To do:
A. Rewrite the beach and park review starting at "This is going" and ending at "plot of land.", replacing "man-made marvel" with "engineering wonder".
B. Continue the beach and park review from its last sentence.

START Passage to read

There was actually plenty of things to see on this beach. Dead carcases from crabs and sand dollars where every where. Finding a whole sand dollar was near impossible, but my mom kept picking them up as though it was a challenge that must be overcome. Success was granted to her mission after a mile or so, and a childish smile of happiness glistened in her eyes. No reward beyond satisfaction though; as it just led to even more walking.

crab

What do you find at the end of the beach? probably another beach. We can’t know for sure as you can’t bring your legs to continue when there is no hope on the horizon. Coming up to a small river, we decided it looked like a solid place to end our journey and turned back towards home. This time we stayed up away from the beach and followed a small water bog that lines the upper edge. It was eerie to walk beside it, I could feel my feet sink about two inches as the ground literally caved under my feet. All I could think was a sinkhole could form any minute. I’m actually shuttering alittle bit just thinking about it.

edge

The normal birds were out around the beach as well. Some seagulls, crows and some other tiny birds. They are there to both collect your drops of food and crap on your car. Drive with caution, they are of vicious intent indeed.

Crow

So what is the conclusion of the matter? You’ll be shocked to see a 3 out of 5. But this beach has trimmings you need for a lazy beach vocation. This beach allows driving on the beach, and has ample wind for your kite. I didn’t go with 2 stars, cuz I know there will be more barren beaches than this one. (I’m looking at you Long Beach!)

~Me.Greedy

Deception Pass State Park

This is going to feel very, and I mean very, anti-climactic. I mean doing Deception Pass second seems like a joke. Anyone who knows about big attractions in our state of Washington knows about Deception Pass State Park; It’s right there with Pikes Place, Mt. Rainier, Space Needle and ofcourse Forks. I do feel alittle sadness come to me by putting Forks on that list, but Twilight did just that didn’t it? Enough about things familiar! Lets talk about the complexity and awesomeness that is Deception Pass State Park. The first thing you’ll notice and be drawn to is the bridge. Its old, its famous, and it makes you want to vomit when you walk across it. But the best part about it, is being able to go on the island that supports the two bridges. It’s a complex structure of steel and definitely a man-made marvel. Take time to wander this plot of land.

END Passage to read
START Information provided

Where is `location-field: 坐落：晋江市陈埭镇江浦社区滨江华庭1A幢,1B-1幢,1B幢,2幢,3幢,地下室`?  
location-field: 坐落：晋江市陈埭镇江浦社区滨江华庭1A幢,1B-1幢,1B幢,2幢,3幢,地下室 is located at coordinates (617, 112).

END Information provided

Responses in order:
A.
This is going to feel very, and I mean very, anti-climactic. I mean doing Deception Pass second seems like a joke. Anyone who knows about big attractions in our state of Washington knows about Deception Pass State Park; It’s right there with Pikes Place, Mt. Rainier, Space Needle and ofcourse Forks. I do feel alittle sadness come to me by putting Forks on that list, but Twilight did just that didn’t it? Enough about things familiar! Lets talk about the complexity and awesomeness that is Deception Pass State Park. The first thing you’ll notice and be drawn to is the bridge. Its old, its famous, and it makes you want to vomit when you walk across it. But the best part about it, is being able to go on the island that supports the two bridges. It’s a complex structure of steel and definitely a engineering wonder. Take time to wander this plot of land.

B.
Complex Steel

Now it was just a bit of bad luck to be camping there on the tail end of winter in 50 mile an hour winds. That thankfully did not stop the beauty of the park from shining for us. Infact the wind enhanced the experience and brought wonderful tears of joy to our faces. This is ofcourse not true. The tears came from the wind blowing in our faces and making us squint like a mad scientist in a lab. It didn’t impede our progress to find fascinating things to snap pictures of. Best part about the wind was the awesome and powerful waves crashing in the rocky surf.

Tree Bottom

There is a nifty little beach that sits at the foot of the bridge for those who like to lounge about like lifeless beach rocks, and it is just long enough to take the breath out of your lungs if you go for the full walk down its breadth. It handles some pretty good angles of the bridge for pictures, and while we were there some crazy surfers tried to even catch a wave. It was pathetic to watch them in full wetsuit regalia trying to ride a 6 foot wave, but they did succeed, and their smiles showed they really didn’t care about the lack of heated water or the tiny waves. It also gave me a chance to be amused about the idea of a surfer in Washington. I say this in lightness though, as I do have a friend that enjoys the sadomasochism of surfing in Washington. Kudos to you Jesse.

The bridge

Surfer

As you can see we were blessed with an absolutely gorgeous sunset. It was pink, blue, and splattered the entire sky. For a forecast of 90% chance of rain we really got the best case scenario out of the trip. Likely this is one of those State Parks that will get a revisit long before this whole project is wrapped up. It is a gem of the Northwest, and is inconceivable of a person in Washington to never get out and see this incredible landscape. Book your reservation now, or you’ll be missing out on some summer camping. And what if you miss a sunset like this!!!!

Sunset

Conclusion: I think I already concluded my statement in the last paragraph. But here is the official standing: 5 out of 5 for sure. Stay the night at this park. You won’t regret it.

Waves Crashing

~Me. Greedy

Bay View State Park

Bay View State Park is a quaint little park near the town of Bay View, Washington. It is what you might call a “local’s park.” Not many people will really go out-of-the-way to see this park with Deception Pass State Park only about twenty minutes away. However, it has its own interesting view and is worth a stop for a quick stop on the way. There is a campground here, but I’m not sure why you would stay here unless Deception Pass was full.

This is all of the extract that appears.